Personal information
- Full name: Ihor Mikolayovich Bazhan
- Date of birth: 2 December 1981 (age 43)
- Place of birth: Kirovohrad, Ukraine
- Height: 1.87 m (6 ft 1+1⁄2 in)
- Position(s): Goalkeeper

Youth career
- Zirka Kirovohrad

Senior career*
- Years: Team / Apps / (Gls)
- 1997–2000: Zirka-2 Kirovohrad / 34 / (0)
- 2000–2001: Zirka Kirovohrad / 32 / (0)
- 2001–2003: Tavriya Simferopol / 12 / (0)
- 2003–2006: Arsenal Kyiv / 45 / (0)
- 2006–2007: Kryvbas Kryvyi Rih / 23 / (0)
- 2007–2008: Zorya Luhansk / 14 / (0)
- 2008–2010: Metalist Kharkiv / 11 / (0)
- 2010–2013: Illichivets Mariupol / 13 / (0)
- Total:  / 184 / (0)

Managerial career
- 2017–2018: Zirka Kropyvnytskyi (assistant)

= Ihor Bazhan =

Ukrainian footballer

Ihor Bazhan (Ігор Миколайович Бажан; born 2 December 1981) is a professional Ukrainian football retired goalkeeper who played for FC Illichivets Mariupol in the Ukrainian Premier League.

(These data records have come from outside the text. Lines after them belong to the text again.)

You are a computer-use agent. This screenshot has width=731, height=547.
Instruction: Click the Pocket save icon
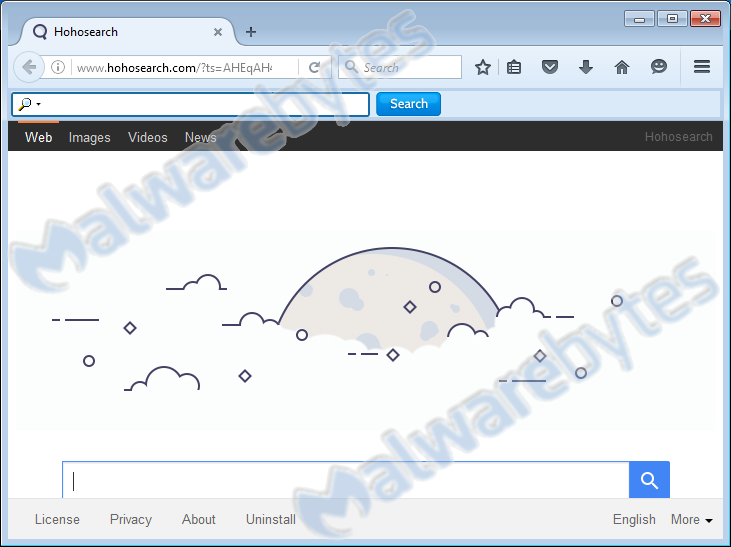point(550,67)
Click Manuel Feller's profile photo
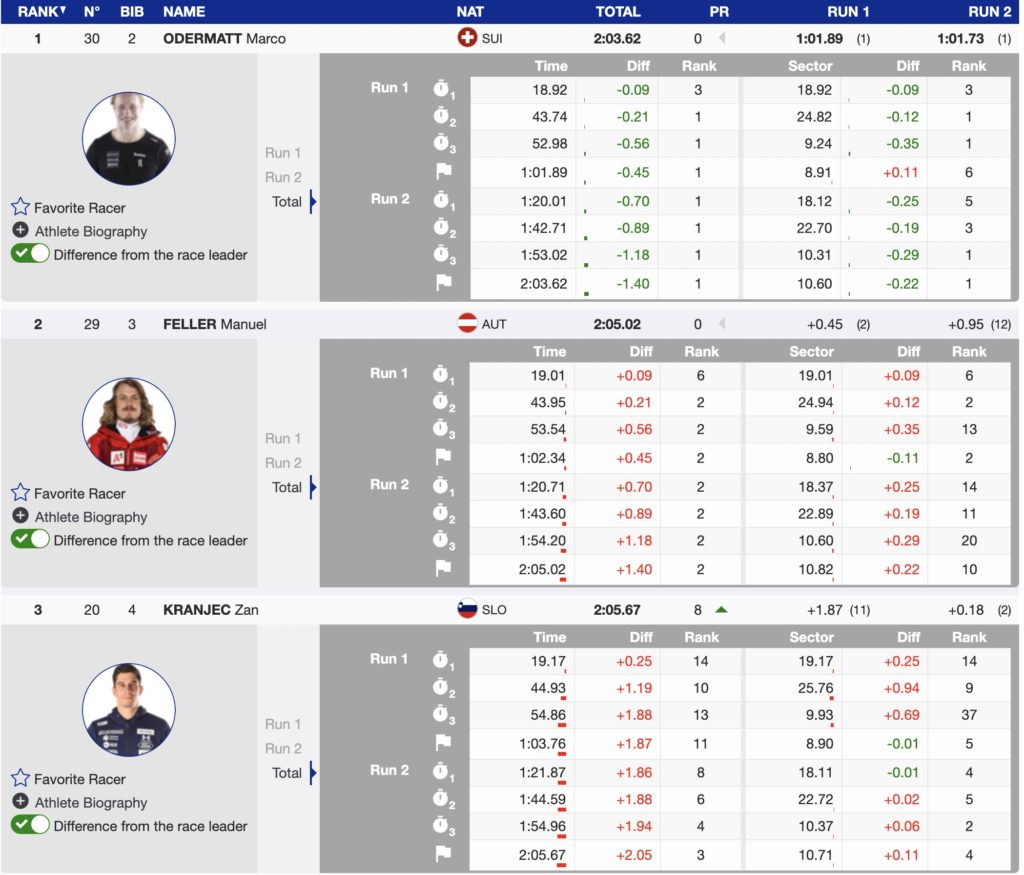 click(129, 424)
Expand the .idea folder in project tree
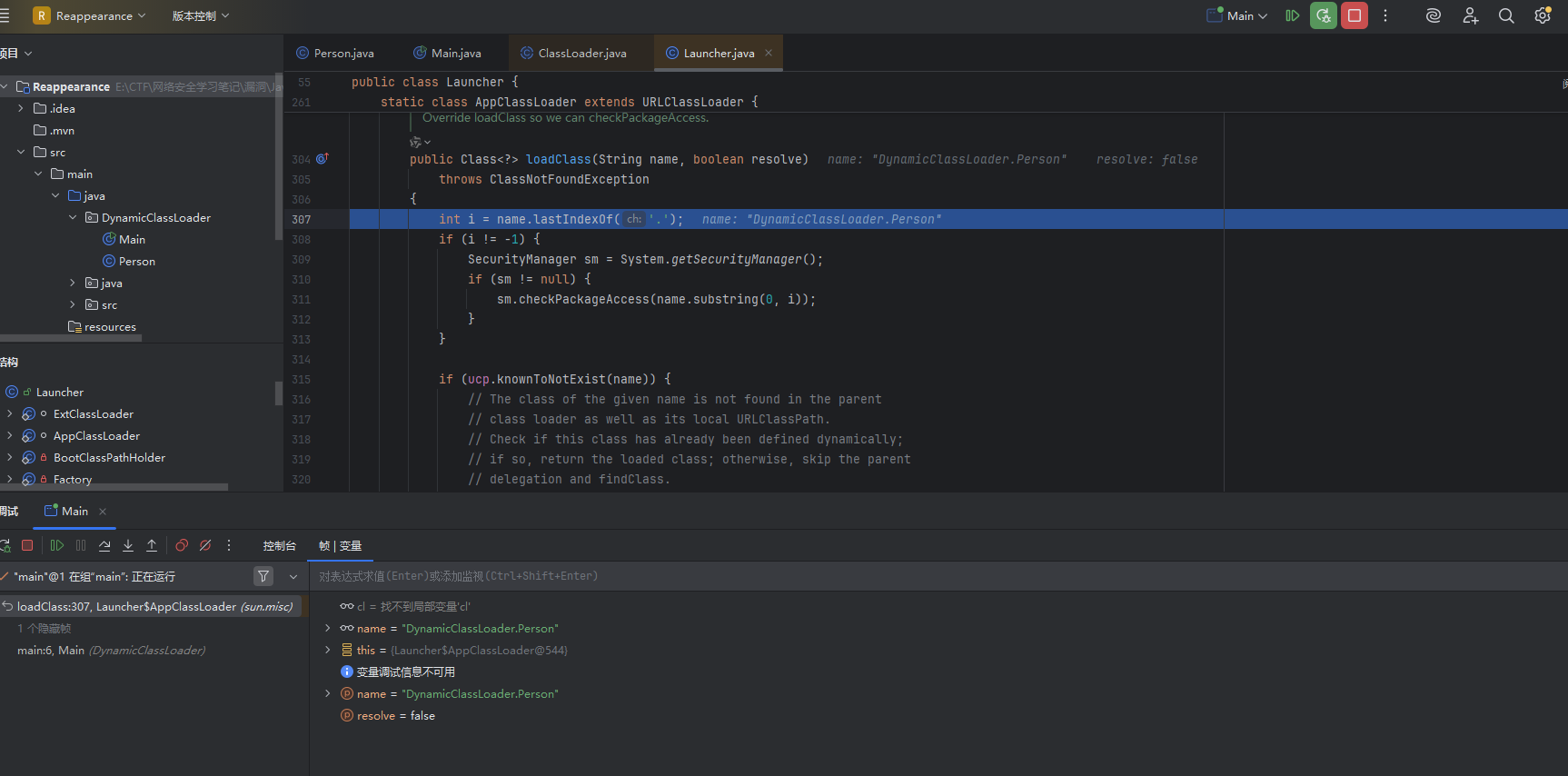 tap(21, 108)
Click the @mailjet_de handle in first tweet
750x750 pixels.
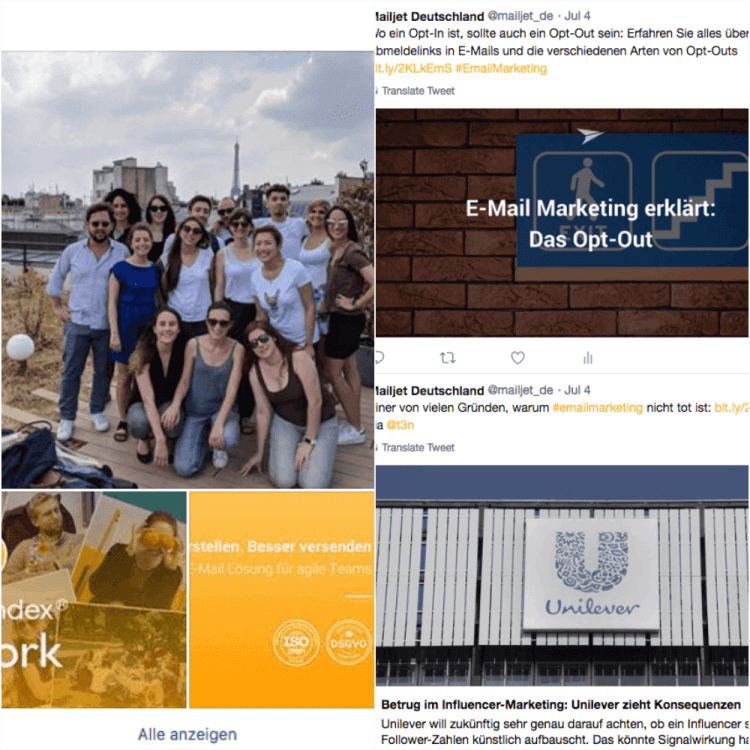(520, 16)
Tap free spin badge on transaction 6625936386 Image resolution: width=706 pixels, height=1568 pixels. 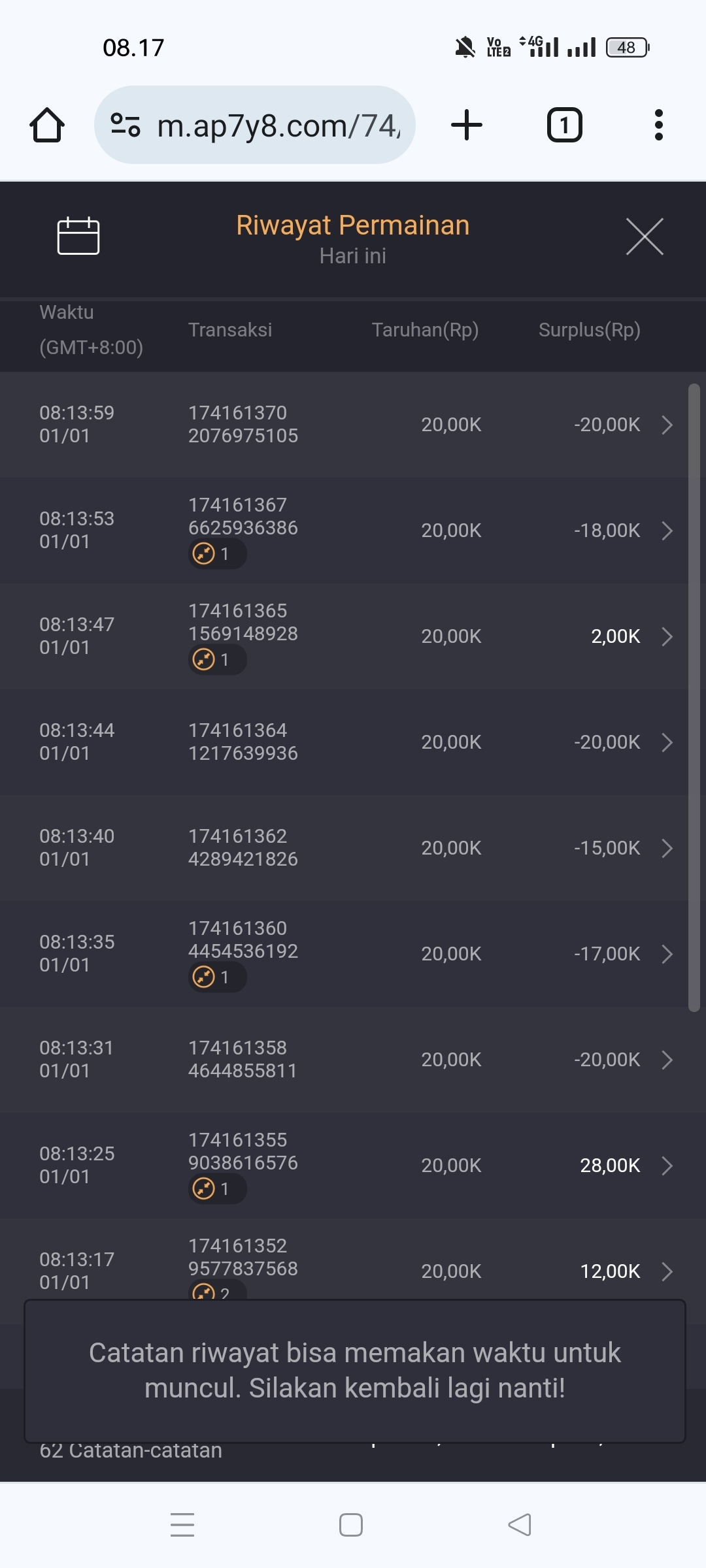tap(216, 554)
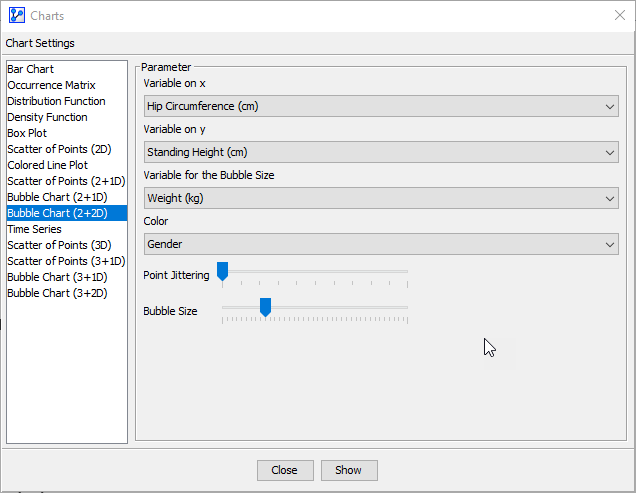Click the Charts app icon in title bar
Image resolution: width=636 pixels, height=493 pixels.
[x=16, y=16]
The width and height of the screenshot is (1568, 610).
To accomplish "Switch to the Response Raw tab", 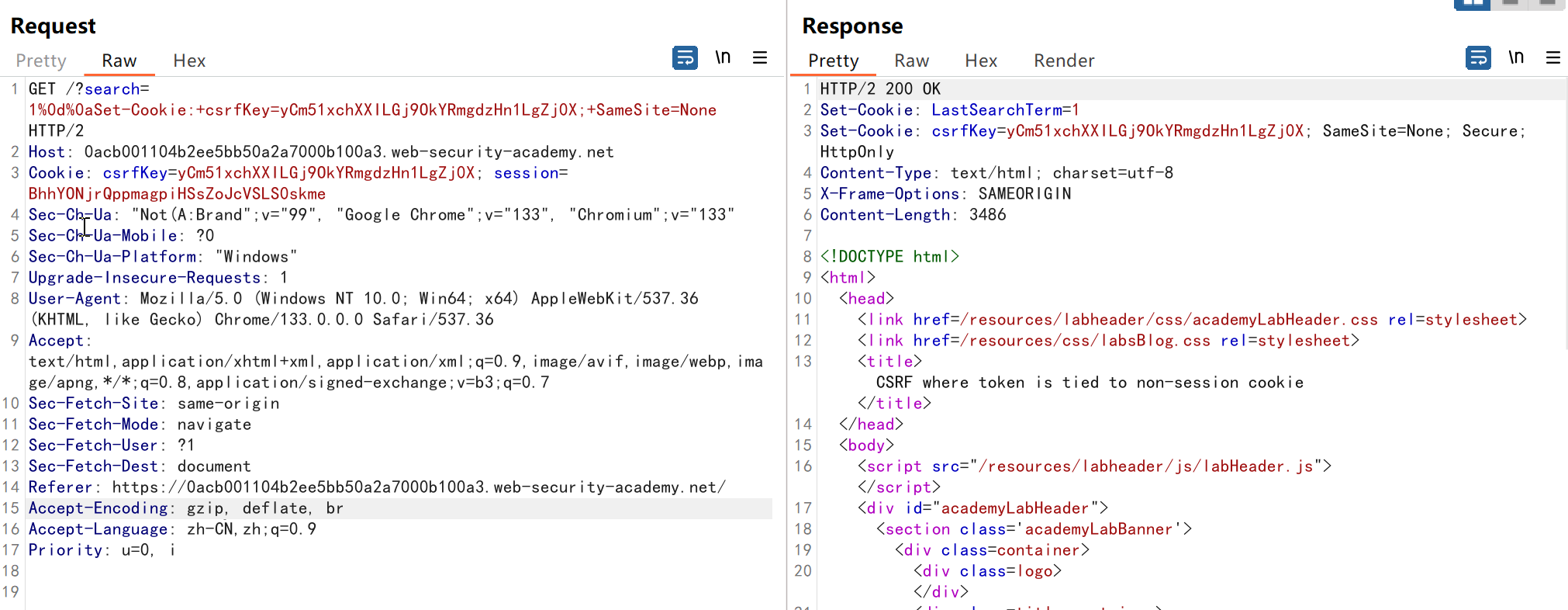I will [911, 61].
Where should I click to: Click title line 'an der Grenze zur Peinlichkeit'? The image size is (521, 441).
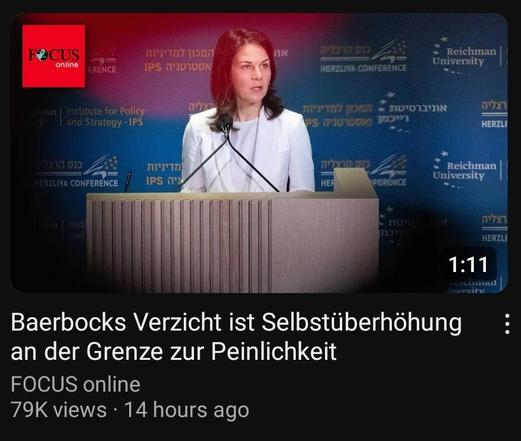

He is the product of the Zirka Youth School system. He moved to Metalist from Zorya during the 2008–09 summer transfer season.

==National team==
During the 2002–03 season, Ihor Bazhan was called up to Ukrainian under-21 national football team, where he played one game.